NFL 2022

NFL
Author

Jake Starkey

Published

November 2, 2023

Question 1. Personal Website on GitHub

Q1a

Q1b

  • Make sure that your GitHub repository, named YOUR_GITHUB_USERNAME.github.io, is set to public. ✅

  • Update your website at https://YOUR_GITHUB_USERNAME.github.io/index.html to:

    • Include links to (1) your LinkedIn page, (2) GitHub page (https://github.com/YOUR_GITHUB_USERNAME), and (3) a PDF file of your Rèsume (https://YOUR_GITHUB_USERNAME.github.io/YOUR_RESUME.pdf) ✅

    • Offer a description of yourself, detailing your education background and professional experience. ✅

    • Display your own profile picture with your face, not the one shown below. ✅

Q1c

  • Change the title of your blog. ✅

    • That is, to replace Insightful Analytics with your own blog name.
  • Remove the blog posts Post With Code, Starwars, and Beer Markets. ✅

  • Revise the Welcome To My Blog post. ✅

  • Post three different blog articles based on data analysis using the following three CSV files: ✅

    1. https://bcdanl.github.io/data/DOHMH_NYC_Restaurant_Inspection.csv
    2. https://bcdanl.github.io/data/spotify_all.csv
    3. https://bcdanl.github.io/data/beer_markets.csv
    • Make sure that each blog post has categories and is associated with a proper image file that is displayed as a thumbnail at the list page of the blog. ✅

    • Make sure that each blog post uses emojis properly. (E.g., 😄 🍺 🎶 🍕) ✅

    • Make sure that each blog post includes its thumbnail image and at least three ggplot figures. ✅

    • You can refer to the previous DANL 200 Homework Assignments and Exams for your blog posts.

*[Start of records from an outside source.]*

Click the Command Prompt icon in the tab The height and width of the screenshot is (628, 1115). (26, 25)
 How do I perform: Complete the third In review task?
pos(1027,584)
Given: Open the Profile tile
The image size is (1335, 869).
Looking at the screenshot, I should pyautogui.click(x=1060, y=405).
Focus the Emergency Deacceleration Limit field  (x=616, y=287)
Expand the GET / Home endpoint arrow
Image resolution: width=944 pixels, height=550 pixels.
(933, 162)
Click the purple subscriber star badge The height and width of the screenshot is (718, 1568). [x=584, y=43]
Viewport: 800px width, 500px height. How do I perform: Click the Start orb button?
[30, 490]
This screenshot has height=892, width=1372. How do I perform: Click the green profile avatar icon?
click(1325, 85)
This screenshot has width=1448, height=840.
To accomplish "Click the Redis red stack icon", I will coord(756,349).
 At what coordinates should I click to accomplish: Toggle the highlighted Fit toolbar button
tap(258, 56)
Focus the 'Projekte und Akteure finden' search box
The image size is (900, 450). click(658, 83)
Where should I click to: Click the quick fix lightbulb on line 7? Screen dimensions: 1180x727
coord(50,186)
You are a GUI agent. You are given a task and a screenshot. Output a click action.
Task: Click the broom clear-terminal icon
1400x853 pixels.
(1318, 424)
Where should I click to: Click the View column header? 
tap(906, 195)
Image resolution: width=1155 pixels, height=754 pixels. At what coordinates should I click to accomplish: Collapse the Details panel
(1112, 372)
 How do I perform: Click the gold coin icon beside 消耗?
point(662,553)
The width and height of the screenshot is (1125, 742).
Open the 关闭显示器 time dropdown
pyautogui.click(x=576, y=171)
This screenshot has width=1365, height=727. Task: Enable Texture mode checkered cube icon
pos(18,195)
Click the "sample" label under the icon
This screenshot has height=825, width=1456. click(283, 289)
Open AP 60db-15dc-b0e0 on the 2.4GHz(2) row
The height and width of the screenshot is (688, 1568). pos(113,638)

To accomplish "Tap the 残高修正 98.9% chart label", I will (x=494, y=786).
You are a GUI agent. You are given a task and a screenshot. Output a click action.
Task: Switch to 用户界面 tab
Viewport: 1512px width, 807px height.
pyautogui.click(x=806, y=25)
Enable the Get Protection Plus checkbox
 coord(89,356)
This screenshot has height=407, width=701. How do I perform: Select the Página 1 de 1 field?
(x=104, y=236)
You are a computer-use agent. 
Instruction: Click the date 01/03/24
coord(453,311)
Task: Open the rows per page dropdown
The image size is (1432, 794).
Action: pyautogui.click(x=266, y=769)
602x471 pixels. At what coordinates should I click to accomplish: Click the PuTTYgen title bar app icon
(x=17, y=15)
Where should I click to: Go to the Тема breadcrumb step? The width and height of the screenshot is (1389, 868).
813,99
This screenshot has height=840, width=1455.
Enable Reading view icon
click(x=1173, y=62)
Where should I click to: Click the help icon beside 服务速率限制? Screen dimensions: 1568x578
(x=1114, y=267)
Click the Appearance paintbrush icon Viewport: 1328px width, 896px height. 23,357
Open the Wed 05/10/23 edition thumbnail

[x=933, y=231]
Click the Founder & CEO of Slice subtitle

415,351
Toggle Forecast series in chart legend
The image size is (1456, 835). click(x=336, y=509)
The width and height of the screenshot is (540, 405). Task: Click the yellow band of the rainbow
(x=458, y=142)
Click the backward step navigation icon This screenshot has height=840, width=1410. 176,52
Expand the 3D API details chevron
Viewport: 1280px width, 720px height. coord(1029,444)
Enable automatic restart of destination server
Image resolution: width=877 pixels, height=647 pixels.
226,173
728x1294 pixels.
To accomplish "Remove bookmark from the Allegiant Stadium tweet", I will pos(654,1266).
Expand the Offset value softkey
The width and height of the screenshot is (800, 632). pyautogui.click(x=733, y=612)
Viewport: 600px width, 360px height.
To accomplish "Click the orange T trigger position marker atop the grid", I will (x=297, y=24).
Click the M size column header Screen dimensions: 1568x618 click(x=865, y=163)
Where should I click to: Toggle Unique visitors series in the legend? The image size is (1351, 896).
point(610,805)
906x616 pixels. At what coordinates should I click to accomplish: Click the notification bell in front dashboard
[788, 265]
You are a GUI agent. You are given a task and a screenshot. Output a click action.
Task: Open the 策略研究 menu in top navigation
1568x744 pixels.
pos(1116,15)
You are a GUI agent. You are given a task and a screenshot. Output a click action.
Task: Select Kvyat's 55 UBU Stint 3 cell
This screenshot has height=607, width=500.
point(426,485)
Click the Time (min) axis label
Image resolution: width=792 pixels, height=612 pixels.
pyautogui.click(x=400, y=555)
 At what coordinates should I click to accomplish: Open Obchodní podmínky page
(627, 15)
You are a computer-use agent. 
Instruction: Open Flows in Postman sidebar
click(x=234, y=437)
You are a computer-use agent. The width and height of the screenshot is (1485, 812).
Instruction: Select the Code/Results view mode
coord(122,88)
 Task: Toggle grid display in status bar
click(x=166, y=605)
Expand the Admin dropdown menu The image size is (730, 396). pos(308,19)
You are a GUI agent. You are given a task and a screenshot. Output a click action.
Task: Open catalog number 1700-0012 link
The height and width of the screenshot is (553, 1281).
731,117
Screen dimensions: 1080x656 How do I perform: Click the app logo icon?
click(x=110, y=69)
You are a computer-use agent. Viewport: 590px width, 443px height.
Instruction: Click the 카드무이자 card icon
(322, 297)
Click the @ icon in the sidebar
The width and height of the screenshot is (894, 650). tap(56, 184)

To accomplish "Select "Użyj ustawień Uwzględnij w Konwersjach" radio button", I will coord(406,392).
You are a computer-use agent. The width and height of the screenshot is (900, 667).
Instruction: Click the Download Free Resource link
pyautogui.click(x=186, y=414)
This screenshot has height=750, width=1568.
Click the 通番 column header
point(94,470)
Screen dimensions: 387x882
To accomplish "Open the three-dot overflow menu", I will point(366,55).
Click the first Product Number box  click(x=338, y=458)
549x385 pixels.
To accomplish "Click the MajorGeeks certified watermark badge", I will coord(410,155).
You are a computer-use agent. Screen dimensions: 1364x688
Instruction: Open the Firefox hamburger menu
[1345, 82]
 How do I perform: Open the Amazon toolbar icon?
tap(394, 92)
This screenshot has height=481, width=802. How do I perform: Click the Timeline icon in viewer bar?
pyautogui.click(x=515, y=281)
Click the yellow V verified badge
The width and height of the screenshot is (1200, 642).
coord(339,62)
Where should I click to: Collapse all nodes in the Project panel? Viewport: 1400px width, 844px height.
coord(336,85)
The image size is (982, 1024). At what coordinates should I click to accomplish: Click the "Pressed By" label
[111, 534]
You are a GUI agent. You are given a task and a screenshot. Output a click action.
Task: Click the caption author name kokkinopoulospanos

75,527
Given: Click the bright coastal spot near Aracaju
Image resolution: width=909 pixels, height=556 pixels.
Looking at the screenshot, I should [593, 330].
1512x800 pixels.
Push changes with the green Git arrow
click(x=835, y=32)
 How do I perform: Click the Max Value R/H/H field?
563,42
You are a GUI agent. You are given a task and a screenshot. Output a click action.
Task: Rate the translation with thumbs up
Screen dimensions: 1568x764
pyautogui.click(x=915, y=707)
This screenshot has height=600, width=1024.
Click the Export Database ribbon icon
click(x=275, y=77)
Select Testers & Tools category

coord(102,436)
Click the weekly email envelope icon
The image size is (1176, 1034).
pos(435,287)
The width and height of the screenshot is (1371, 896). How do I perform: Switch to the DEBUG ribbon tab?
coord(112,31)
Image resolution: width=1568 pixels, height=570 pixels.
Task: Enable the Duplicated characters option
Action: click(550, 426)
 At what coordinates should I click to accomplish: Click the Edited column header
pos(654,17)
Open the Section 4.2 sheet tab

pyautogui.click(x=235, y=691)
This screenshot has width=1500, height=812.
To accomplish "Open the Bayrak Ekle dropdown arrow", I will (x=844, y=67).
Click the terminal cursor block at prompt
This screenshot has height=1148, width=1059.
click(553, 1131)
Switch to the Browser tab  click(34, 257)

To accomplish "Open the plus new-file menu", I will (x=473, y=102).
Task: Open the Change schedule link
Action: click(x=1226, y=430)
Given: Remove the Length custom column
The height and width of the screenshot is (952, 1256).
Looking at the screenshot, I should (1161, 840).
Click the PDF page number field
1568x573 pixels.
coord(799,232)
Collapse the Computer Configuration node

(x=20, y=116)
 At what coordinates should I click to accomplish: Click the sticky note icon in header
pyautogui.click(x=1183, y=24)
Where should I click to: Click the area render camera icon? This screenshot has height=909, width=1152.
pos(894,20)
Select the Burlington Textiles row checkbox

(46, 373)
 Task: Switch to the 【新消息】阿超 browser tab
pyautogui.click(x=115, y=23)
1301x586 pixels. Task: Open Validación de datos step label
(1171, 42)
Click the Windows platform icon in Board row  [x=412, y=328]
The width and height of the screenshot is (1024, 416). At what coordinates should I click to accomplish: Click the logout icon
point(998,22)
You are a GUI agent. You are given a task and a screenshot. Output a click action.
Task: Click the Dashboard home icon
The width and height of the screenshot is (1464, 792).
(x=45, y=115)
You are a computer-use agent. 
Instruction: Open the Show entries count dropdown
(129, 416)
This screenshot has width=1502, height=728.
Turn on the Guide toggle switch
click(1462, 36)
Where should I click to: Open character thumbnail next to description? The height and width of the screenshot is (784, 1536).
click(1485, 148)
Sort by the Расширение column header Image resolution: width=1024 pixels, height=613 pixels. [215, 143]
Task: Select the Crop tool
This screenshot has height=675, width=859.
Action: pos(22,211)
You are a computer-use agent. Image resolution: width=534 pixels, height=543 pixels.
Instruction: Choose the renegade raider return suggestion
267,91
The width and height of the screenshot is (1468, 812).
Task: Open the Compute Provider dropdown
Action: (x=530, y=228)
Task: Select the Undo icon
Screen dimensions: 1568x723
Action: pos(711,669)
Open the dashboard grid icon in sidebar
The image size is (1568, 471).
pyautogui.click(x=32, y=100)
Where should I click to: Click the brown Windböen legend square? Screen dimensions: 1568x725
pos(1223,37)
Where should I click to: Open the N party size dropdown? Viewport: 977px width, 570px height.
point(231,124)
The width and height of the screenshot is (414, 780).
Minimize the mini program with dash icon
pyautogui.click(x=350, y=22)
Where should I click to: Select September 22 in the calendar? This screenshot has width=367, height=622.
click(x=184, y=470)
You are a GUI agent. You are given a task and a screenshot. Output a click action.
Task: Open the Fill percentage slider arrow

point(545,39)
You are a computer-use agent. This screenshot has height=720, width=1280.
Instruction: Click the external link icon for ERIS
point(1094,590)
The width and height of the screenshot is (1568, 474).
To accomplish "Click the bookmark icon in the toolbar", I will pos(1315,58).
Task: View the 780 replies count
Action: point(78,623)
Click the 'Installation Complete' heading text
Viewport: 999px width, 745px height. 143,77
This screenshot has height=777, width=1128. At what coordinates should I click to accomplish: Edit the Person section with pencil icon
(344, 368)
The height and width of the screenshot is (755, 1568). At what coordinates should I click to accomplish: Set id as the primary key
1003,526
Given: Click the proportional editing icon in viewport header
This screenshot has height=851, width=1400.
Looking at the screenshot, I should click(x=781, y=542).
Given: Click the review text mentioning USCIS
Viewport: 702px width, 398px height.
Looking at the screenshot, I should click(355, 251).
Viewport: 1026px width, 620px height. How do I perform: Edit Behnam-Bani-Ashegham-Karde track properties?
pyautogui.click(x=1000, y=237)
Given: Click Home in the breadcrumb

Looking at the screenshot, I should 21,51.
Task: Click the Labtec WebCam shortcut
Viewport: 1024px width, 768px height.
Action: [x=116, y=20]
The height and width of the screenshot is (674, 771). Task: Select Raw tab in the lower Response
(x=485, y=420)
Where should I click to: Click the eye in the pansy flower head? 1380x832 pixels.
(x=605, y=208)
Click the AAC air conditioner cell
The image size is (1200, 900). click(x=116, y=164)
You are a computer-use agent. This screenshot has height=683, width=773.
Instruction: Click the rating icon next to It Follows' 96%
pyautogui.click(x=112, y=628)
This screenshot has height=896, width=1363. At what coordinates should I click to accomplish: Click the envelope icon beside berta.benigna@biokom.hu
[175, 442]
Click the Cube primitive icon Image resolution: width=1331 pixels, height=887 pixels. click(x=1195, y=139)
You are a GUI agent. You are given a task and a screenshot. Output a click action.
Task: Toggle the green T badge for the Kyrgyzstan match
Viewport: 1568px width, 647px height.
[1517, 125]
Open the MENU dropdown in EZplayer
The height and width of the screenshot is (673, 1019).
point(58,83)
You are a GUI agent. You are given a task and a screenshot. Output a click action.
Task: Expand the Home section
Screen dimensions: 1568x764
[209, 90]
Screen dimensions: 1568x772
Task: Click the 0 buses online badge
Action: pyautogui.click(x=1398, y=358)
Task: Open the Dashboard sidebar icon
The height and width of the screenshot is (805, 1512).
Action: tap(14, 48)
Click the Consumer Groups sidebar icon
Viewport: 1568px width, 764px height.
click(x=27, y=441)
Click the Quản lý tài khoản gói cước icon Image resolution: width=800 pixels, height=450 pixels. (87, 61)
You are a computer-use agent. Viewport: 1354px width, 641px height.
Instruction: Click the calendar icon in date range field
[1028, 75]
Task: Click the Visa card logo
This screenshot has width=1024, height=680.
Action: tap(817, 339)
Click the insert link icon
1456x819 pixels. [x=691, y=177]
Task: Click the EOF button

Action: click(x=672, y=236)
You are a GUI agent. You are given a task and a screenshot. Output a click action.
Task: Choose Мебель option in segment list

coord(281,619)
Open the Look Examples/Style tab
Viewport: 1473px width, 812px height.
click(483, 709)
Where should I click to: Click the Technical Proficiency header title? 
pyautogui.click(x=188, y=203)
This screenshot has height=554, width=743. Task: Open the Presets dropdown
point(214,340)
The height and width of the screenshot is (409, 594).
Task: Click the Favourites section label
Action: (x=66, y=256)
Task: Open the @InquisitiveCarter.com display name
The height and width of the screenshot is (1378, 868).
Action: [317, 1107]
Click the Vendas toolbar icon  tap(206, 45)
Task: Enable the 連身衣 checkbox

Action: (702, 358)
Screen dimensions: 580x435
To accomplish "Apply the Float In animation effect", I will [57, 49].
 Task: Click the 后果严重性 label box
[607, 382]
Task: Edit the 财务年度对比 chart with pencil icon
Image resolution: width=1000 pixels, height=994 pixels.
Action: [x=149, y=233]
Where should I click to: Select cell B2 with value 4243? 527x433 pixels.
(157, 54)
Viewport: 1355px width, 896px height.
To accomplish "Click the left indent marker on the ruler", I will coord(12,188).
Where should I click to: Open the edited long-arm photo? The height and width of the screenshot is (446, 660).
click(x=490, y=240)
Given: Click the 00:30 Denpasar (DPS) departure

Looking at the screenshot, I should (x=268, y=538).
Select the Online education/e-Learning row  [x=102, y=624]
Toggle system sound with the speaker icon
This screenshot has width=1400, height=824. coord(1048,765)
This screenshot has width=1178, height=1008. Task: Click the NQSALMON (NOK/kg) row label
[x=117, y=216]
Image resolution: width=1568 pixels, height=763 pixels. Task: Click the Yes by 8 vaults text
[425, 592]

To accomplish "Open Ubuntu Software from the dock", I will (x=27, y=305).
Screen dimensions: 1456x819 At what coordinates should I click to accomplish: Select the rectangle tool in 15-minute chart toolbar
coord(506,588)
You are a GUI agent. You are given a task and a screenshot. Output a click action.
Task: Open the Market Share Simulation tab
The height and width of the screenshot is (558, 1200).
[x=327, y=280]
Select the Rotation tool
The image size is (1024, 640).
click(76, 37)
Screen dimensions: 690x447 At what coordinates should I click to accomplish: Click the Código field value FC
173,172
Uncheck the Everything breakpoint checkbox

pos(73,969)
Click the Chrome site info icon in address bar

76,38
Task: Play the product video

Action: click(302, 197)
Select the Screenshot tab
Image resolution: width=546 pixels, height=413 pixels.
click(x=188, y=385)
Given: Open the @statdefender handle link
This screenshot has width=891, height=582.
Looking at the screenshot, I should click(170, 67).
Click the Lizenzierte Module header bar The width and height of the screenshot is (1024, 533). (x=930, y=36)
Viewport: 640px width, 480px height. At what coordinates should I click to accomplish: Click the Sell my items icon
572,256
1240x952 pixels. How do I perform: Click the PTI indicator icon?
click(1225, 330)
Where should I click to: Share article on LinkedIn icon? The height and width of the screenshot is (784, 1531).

##Question 2. NFL in 2022 🏈

  • Add a blog post with your answers for Question 2 to your website (https://YOUR_GITHUB_USERNAME.github.io/).
    • Make sure that your blog post for Question 2 includes all the questionnaires and your answers to them.
    • Make sure that your blog post for Question 2 has a section for each sub-question (e.g., Q2a, Q2b) in Question 2, so that the Table of Contents display the section for each questionnaire.
  • The following is the data.frame for Question 2.
NFL2022_stuffs <- read.csv('https://bcdanl.github.io/data/NFL2022_stuffs.csv')
  • NFL2022_stuffs is the data.frame that contains information about NFL games in year 2022, in which the unit of observation is a single play for each drive in a NFL game.

Variable Description 🏈

  • play_id: Numeric play identifier that when used with game_id and drive provides the unique identifier for a single play
  • game_id: Ten digit identifier for NFL game.
  • drive: Numeric drive number in the game.
  • week: Season week.
  • posteam: String abbreviation for the team with possession.
  • qtr: Quarter of the game (5 is overtime).
  • half_seconds_remaining: Numeric seconds remaining in the half.
  • down: The down for the given play.
    • Basically you get four attempts (aka downs) to move the ball 10 yards (by either running with it or passing it).
    • If you make 10 yards then you get another set of four downs.
  • pass: Binary indicator if the play was a pass play.
  • wp: Estimated winning probability for the posteam given the current situation at the start of the given play.

Q2a 🏈

library(tidyverse)
Warning: package 'dplyr' was built under R version 4.2.3
── Attaching core tidyverse packages ──────────────────────── tidyverse 2.0.0 ──
✔ dplyr     1.1.4     ✔ readr     2.1.4
✔ forcats   1.0.0     ✔ stringr   1.5.0
✔ ggplot2   3.4.4     ✔ tibble    3.2.1
✔ lubridate 1.9.4     ✔ tidyr     1.3.0
✔ purrr     1.0.2     
── Conflicts ────────────────────────────────────────── tidyverse_conflicts() ──
✖ dplyr::filter() masks stats::filter()
✖ dplyr::lag()    masks stats::lag()
ℹ Use the conflicted package (<http://conflicted.r-lib.org/>) to force all conflicts to become errors
library(skimr)

In data.frame, NFL2022_stuffs, remove observations for which values of posteam is missing.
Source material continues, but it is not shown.